This is an advanced color picker dialog box written entirely in VB.NET.
So here I am, back at it once more. I needed a color-picker control for a project I'm working on, and like most developers, I turned to my handy toolbar to see what Microsoft had for me in Visual Studio.
It wasn't long before I had a color dialog box coded and ready to use... ran my app, clicked on the select color icon, and there it was - or there something was. I guess technically, it is a color selection tool... I mean, there are colors on the dialog box and you can pick them... but (and I am being kind here) it was hideous.
So I next turned to The Code Project to see what other devs had come up with.

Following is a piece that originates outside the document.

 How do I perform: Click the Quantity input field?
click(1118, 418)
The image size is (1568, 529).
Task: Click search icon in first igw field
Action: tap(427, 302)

I found several that were close to what I wanted, but the best was an older one written in C# by Danny Blanchard that mimicked the Photoshop Color Picker.
So I decided I'd take Danny's code and see if I could decipher enough of the C# to convert his control into a VB.NET control, and this is the result of that work.
Using the Code
There are two Zips for this article: ColorPickerProject.ZIP contains the source code for the dialog box, and ColorPickerDemo.ZIP contains a very simple VB.NET project that makes use of the dialog box.
|Allows you to set the startup position for the dialog box
|This is the text displayed at the very top of the dialog box
|This is the text that will be displayed in the label just above the color box
|Gets or sets the current color the dialog box is pointing at
ColorPickerChanged: Anytime the
RGB property of the dialog box changes (either from mouse movement or keyboard entry), this event is raised. You can trap the event by adding a handler before showing the dialog box, like this:
Private Sub SelectColor()
Dim OriginalColor As Color = Color.FromArgb(120, 120, 120)
Dim cp As New ColorPicker.cp
cp.StartPosition = FormStartPosition.CenterScreen
cp.HeaderText = "This is a demo of the Color Picker Dialog Box"
cp.DialogLabel = "Select Background Color"
cp.RGB = OriginalColor
AddHandler cp.ColorPickerChanged, AddressOf ColorChanged
If cp.DialogResult = Windows.Forms.DialogResult.OK Then
SampleLabel.BackColor = cp.RGB
SampleLabel.BackColor = OriginalColor
Private Sub ColorChanged(ByVal _rgb As Color, ByVal _MarkerColor As Color)
SampleLabel.BackColor = _rgb
SampleLabel.ForeColor = _MarkerColor
Points of Interest
You will probably notice from the screenshot above that I am not allowing the user to change the CMYK values. This was done for a number of reasons, starting with the most important: I don't use CMYK! LOL. Also, CMYK to RGB is not an exact science. There are far more colors in RGB than there are in CMYK, which means there are multiple RGB values for each CMYK value. Ultimately, this results in an accurate RGB to CMYK... but not the other way around.
It's also interesting to note that very few leaders in the printing industry will agree on how to convert in either direction... everyone seems to use their own conversation, resulting in close but not quite approximations... sounds funky to you? Let me explain how this is:
CMYK (Cyan, Magenta, Yellow, and Key or Black) was developed to save printers money. You see, black ink is far less expensive than colored inks. Printers learned they could reduce the amount of colored ink they use by a little, and increase the amount of black used, and the result is a very realistic approximation to a True Color image... the less colored ink you use - the more black you have to use to make up for the loss of color. Of course, you can only go so far with this before the image loses its color information. Still, you can take an RGB and calculate the CMYK value - and then you could reduce the CMY and increase the K, and still have the same RGB... and that's why you cannot say "This is the formula for converting". At best, all you can say is, "This is one of the ways you can convert".
Anyone still reading the CMYK vs. RGB debate by this point really needs to consider getting away from their PC a little more! Believe me... it's pretty boring stuff.
Nevertheless, I did find a nice conversion formula that Adobe uses, and that's what I put into this control.
HSL anyone? HSL is Hue, Saturation and Luminesc (brightness), which is yet another way of looking at colors, and is the backbone of all color conversion processes. This dialog box takes all RGB values and converts them into HSL values, then displays the results in the text boxes. You can anchor any of the HSL or RGB values by clicking on the radio button next to the appropriate value you want to anchor.
Re-uploaded the demo project - the original one wasn't pointing correctly to the local DLL, and may have cause an unresolved warning if you loaded it into Visual Studio.
The link to Danny's original control did not make it into my original article. I've re-added the link to his name mentioned in the Background section.